Eight XC and trail wheels to roll into 2022 - Canadian Cycling Magazine

2022-01-15 09:07:44 By : Mr. John fu

Outside of a new bike, a new set of wheels is one of the most impactful ways to improve your ride. A good wheelset can change how your ride feels, how your bike accelerates and handles and, of course, how it looks.

If you’re looking to add some bling to your favourite frame, or up the performance, these eight wheelsets are a great place to start. They range from the highest-of-high-end cross country race rims to wallet-friendly trail wheels that don’t sacrifice performance for price. Each one will freshen your ride for a new year and make your bike feel brand new.

Bontrager’s Line Pro has a reputation for an affordable and reliable option in carbon fibre trail rims. Now the same name brings an updated rim shape designed for a more comfortable ride. With a sleek black satin finish and 3.3-degree engagement, the Line Pro 30 looks as good as it works out on the trails. Bontrager’s since updated the alloy Line Comp 30 wheelset to follow many of these changes for under a grand. The Line Pro remains on another level, though, delivering Carbon fibre performance at an appealing price point with proven toughness. Read more about the Line Pro 30.

With DT Swiss moving its 1501 rims to carbon fibre, the 1700 series is the Swiss brand’s top alloy rim option.

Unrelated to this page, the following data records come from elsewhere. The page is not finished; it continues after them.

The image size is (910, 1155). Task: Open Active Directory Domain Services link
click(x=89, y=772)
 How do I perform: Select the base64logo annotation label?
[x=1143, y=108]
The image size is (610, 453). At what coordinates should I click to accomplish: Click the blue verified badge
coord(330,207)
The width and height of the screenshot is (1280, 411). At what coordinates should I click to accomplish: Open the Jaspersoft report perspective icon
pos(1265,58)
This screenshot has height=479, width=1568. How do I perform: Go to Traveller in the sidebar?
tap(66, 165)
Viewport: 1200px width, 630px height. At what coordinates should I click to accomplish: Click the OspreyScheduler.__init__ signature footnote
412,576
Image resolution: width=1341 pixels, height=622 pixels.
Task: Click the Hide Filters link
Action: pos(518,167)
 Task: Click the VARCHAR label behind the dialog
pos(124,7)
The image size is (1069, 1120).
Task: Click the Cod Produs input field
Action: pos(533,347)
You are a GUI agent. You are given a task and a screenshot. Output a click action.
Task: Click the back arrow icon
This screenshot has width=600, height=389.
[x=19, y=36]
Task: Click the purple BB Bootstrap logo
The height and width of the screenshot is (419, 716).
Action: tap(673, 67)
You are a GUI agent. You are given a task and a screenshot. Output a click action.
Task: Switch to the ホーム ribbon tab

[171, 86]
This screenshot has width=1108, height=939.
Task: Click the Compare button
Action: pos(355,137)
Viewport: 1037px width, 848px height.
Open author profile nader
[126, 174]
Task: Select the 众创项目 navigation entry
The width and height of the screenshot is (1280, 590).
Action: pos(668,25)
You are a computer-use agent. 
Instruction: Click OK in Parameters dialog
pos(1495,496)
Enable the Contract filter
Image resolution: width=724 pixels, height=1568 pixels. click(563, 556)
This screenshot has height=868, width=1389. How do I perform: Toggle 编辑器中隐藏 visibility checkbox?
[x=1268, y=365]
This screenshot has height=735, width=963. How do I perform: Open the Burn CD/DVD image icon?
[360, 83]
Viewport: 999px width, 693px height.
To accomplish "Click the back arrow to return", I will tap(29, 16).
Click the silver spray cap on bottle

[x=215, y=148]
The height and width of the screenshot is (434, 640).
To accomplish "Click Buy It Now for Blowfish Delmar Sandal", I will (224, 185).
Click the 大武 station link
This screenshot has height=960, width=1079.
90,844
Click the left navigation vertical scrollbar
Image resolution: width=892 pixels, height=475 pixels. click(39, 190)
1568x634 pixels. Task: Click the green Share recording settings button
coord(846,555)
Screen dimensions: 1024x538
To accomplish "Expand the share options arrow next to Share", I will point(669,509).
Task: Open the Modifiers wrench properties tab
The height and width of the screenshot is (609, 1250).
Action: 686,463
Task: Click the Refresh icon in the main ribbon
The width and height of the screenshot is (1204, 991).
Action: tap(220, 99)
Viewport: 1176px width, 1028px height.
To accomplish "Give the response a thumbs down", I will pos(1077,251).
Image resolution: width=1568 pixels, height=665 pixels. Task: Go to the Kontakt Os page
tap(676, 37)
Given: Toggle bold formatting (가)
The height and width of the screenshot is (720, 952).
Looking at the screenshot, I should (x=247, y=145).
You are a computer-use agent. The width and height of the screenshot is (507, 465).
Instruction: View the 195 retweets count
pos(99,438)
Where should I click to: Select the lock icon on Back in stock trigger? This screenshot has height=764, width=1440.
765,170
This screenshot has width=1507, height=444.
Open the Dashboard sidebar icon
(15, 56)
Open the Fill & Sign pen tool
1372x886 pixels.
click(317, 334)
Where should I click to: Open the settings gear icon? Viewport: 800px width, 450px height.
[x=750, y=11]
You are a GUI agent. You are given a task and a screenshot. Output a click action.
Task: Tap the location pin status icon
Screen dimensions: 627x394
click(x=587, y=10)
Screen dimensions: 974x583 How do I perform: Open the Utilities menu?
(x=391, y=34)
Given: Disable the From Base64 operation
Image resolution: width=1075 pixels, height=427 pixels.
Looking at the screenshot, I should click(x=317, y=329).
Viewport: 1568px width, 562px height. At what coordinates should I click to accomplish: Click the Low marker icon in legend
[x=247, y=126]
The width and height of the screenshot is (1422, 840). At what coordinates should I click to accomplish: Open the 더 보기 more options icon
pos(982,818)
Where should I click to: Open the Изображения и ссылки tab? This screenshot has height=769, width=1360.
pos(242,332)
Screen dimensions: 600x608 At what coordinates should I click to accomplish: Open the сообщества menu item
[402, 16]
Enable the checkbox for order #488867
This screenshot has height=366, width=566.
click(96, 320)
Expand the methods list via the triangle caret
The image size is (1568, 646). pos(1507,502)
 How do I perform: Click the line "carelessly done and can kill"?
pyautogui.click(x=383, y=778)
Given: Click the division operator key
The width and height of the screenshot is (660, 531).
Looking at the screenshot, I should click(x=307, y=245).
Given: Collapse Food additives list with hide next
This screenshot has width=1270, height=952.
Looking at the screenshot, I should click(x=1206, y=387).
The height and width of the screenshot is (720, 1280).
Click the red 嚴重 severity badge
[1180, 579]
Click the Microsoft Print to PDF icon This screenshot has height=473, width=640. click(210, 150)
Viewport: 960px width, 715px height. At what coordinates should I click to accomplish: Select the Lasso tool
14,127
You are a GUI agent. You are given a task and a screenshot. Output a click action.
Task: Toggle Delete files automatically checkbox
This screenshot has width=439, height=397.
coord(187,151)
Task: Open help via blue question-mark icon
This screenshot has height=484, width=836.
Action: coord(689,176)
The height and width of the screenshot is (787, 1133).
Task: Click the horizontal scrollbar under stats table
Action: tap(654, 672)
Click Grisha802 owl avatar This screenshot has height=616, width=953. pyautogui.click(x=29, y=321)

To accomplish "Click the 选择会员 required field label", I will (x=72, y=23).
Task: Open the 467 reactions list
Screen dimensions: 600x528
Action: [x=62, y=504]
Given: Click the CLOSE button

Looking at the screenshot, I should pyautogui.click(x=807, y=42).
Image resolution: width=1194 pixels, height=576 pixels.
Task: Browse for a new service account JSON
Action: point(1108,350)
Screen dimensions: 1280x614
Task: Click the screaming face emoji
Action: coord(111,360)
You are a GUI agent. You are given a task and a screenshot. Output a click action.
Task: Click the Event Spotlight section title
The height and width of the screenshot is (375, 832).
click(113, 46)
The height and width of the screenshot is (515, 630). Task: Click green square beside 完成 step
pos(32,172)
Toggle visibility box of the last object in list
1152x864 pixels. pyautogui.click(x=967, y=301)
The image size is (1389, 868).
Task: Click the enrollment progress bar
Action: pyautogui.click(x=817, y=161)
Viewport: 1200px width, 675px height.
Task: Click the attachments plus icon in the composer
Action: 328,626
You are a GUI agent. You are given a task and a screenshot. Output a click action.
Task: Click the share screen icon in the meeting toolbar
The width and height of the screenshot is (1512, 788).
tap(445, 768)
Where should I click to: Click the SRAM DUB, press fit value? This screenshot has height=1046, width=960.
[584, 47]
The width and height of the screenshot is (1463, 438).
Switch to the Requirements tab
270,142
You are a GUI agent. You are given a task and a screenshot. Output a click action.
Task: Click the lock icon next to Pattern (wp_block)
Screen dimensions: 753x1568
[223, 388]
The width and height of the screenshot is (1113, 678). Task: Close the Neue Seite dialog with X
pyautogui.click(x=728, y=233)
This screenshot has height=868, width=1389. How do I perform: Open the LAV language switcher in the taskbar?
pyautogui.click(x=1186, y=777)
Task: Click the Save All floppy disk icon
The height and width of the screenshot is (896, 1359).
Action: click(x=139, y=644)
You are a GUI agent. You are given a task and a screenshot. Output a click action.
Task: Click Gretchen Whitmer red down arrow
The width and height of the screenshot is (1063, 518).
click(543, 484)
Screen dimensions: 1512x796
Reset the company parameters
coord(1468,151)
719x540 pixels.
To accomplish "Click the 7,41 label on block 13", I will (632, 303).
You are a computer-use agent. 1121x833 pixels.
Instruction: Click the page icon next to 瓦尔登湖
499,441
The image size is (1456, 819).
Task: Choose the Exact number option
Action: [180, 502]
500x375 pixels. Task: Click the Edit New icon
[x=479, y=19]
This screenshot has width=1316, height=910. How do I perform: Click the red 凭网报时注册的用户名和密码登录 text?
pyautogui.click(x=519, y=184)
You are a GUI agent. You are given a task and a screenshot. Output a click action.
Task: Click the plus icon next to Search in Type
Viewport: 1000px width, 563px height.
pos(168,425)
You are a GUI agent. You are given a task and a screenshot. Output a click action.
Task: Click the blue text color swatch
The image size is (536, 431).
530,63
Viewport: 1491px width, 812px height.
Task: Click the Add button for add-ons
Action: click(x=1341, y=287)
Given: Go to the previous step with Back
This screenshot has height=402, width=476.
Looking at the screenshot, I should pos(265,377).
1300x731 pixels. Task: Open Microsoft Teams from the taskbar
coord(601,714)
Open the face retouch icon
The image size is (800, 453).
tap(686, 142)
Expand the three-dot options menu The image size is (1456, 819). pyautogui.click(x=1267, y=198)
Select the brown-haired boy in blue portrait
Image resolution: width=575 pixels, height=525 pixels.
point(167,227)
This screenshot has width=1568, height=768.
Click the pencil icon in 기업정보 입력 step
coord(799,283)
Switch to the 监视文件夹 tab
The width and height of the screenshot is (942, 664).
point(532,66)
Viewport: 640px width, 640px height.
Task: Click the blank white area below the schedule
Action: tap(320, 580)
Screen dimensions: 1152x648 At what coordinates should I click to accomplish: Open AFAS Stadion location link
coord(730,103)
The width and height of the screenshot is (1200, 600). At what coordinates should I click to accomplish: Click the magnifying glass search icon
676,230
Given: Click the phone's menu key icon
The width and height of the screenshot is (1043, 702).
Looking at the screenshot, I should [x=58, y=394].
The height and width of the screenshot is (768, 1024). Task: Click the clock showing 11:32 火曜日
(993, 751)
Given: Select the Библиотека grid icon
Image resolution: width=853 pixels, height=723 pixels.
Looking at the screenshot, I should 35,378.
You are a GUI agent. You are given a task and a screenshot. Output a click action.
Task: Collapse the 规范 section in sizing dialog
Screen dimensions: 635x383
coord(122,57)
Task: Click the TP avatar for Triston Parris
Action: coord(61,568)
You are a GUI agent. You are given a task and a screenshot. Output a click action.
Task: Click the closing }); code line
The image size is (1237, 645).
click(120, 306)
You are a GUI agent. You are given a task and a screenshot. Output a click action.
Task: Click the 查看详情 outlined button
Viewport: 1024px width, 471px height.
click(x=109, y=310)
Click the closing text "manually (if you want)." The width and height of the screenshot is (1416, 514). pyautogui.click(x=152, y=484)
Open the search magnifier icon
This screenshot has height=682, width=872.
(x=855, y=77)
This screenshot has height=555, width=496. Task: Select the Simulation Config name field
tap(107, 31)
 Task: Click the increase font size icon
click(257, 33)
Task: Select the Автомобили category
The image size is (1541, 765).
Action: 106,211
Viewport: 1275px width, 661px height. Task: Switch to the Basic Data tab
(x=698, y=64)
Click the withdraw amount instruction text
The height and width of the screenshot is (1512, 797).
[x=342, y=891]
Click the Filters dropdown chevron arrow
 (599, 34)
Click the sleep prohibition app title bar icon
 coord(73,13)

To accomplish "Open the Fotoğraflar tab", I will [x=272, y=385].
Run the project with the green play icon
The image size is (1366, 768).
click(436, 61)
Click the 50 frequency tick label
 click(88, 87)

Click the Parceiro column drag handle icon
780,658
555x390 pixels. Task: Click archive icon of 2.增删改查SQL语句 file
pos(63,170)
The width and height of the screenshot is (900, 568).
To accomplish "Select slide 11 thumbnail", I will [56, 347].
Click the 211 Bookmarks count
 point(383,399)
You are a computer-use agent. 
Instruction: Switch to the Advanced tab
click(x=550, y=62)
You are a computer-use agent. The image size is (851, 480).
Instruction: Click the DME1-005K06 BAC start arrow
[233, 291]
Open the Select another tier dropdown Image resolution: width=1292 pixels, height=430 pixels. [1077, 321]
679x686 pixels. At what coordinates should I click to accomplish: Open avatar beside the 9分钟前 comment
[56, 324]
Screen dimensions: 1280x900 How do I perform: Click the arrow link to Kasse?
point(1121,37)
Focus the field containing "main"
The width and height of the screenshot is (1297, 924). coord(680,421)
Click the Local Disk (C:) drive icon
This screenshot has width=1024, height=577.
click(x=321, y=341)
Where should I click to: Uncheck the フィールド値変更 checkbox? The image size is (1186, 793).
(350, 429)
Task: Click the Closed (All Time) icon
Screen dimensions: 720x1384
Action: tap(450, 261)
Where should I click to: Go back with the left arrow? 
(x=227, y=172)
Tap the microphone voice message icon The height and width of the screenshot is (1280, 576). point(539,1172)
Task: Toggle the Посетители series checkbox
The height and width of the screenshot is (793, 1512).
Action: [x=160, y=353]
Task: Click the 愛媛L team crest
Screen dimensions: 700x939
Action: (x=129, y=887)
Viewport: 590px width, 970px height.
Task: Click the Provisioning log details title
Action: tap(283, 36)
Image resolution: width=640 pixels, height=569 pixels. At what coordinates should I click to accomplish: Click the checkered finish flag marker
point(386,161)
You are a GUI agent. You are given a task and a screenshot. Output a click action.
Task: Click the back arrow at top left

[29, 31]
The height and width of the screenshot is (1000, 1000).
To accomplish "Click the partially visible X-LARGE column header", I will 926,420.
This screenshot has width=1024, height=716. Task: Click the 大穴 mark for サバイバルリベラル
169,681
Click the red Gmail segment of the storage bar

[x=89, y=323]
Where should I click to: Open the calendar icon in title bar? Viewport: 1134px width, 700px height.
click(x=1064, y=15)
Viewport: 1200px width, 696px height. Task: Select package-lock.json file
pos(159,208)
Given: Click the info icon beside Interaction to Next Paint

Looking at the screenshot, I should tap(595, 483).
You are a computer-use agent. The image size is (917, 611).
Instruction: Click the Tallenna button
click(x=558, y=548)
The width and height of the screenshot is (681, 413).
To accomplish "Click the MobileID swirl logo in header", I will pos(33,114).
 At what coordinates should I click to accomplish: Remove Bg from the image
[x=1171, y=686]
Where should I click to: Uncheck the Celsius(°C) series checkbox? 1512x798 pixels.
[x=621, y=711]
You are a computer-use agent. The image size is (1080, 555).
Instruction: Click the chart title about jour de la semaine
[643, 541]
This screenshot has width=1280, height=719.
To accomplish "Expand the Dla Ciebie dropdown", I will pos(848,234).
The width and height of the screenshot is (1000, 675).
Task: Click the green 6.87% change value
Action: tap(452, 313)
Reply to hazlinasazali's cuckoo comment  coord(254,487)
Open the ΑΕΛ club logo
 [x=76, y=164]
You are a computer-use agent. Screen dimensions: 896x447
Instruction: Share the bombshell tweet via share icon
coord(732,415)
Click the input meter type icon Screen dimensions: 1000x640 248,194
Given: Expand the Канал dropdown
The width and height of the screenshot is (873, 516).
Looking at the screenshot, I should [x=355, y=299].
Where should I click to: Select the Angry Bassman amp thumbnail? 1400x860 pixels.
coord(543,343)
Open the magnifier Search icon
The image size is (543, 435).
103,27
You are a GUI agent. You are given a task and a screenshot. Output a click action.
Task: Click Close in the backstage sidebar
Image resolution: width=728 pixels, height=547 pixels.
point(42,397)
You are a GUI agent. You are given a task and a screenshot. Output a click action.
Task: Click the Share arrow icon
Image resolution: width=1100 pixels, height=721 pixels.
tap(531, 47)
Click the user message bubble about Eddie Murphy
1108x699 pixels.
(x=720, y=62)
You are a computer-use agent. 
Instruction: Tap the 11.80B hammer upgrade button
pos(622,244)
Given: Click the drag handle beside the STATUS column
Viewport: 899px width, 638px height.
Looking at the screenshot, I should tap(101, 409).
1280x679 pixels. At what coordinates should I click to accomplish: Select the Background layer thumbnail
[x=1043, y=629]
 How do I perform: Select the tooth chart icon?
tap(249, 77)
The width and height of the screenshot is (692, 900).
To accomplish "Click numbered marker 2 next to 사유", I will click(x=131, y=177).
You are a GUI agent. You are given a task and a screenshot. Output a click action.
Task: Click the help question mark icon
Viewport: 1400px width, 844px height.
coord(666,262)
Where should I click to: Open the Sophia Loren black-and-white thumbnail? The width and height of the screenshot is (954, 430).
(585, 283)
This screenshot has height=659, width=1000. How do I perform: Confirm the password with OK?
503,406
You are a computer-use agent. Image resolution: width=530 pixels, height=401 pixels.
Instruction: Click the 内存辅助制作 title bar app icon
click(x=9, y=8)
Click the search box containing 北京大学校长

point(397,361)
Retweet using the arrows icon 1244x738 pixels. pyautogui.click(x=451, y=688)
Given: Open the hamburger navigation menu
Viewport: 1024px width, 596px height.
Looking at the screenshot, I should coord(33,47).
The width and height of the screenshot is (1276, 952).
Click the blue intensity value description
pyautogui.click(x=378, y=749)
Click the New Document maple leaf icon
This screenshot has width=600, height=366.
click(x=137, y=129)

The budget-friendly wheelset gets an upgrade to DT’s own 350 hubs, with 10-degree engagement, and welded steams instead of sleeves. With a 30-mm internal width, the EX 1700 is a more trail-friendly rim well suited to aggressive riding. Read our full review of the EX 1700 Spline wheelset.

Roval’s Control SL are an experiment in what’s possible when you get creative with carbon fibre rim design. The results are astounding. A barely believable sub-1,300gram weight with smooth, fatigue-reducing trail feel, snappy acceleration and flat protection. There are now several versions of the Control design available, at lower prices with still-very-light weights, but the Control SL are in a class of their own for super-light XC wheels.

We Are One roll out something unique with the Revive 29: a carbon fibre cross country wheel that is made in Canada. Not just designed or assembled in Canada, either. WAO hand-lays carbon fibre in its Kamloops, B.C. facility. Truly local construction isn’t the only thing going for the Revive’s, of course. They also perform impressively well on trail, balancing compliance and stiffness. Plus, as our tester found out, they’re plenty tough.

Based on Vancouver Island, NOBL designed the TR32 as a meeting point of light weight, approachable price and “BC XC” toughness. Add in customization options, you can choose what hub you want when you order, and a unique sine-wave rim profile that mixes stiffness and trail feel, and the wheels from this Canadian brand are an attractive option. Read more about how the TR32 set themselves apart in our review.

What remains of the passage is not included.